Every line from the line containing "Tap the jennacompono username" through the end of the data is to be reproduced exactly, excluding pictures.

[Data excerpts]
· · · · ·

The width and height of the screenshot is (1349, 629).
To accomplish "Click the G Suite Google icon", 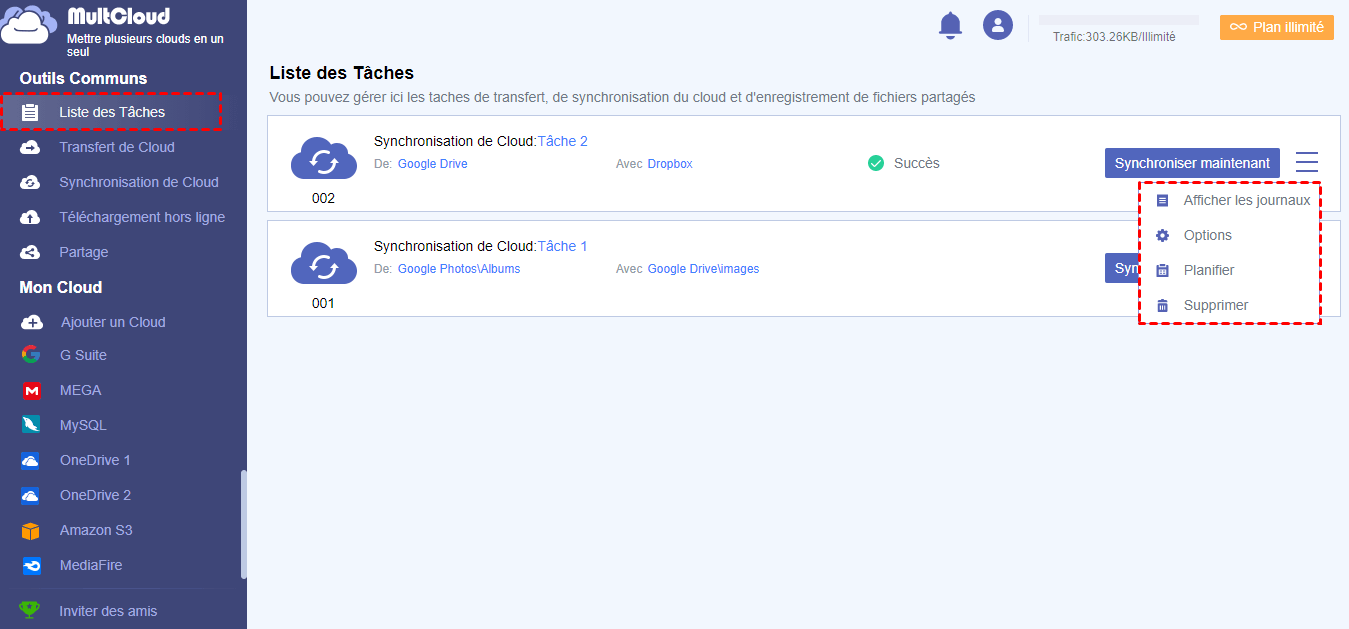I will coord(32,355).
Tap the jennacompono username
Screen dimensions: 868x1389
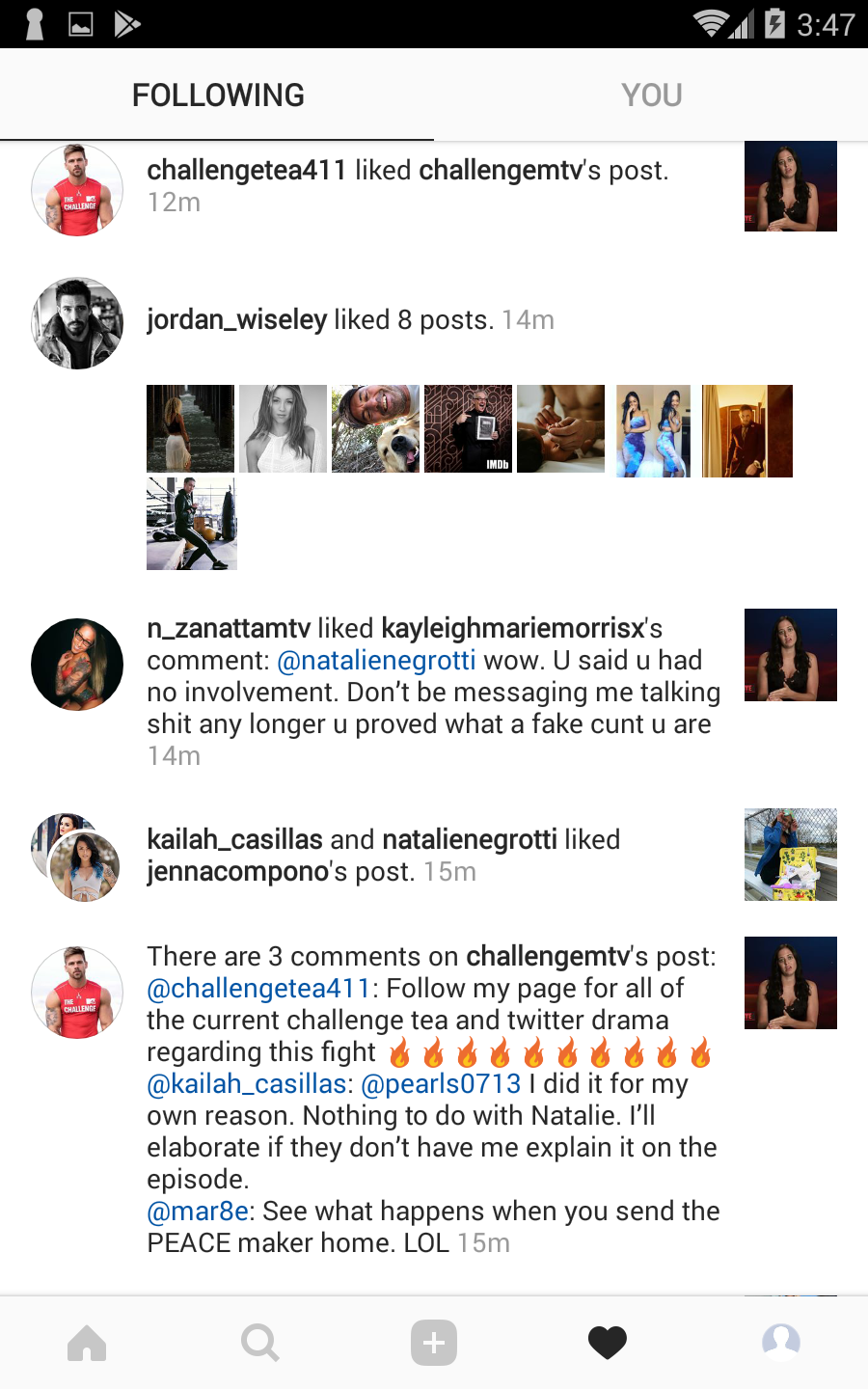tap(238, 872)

· · · · ·

-- Answer to this problem --
Tap the jennacompono username
Screen dimensions: 868x1389
tap(238, 872)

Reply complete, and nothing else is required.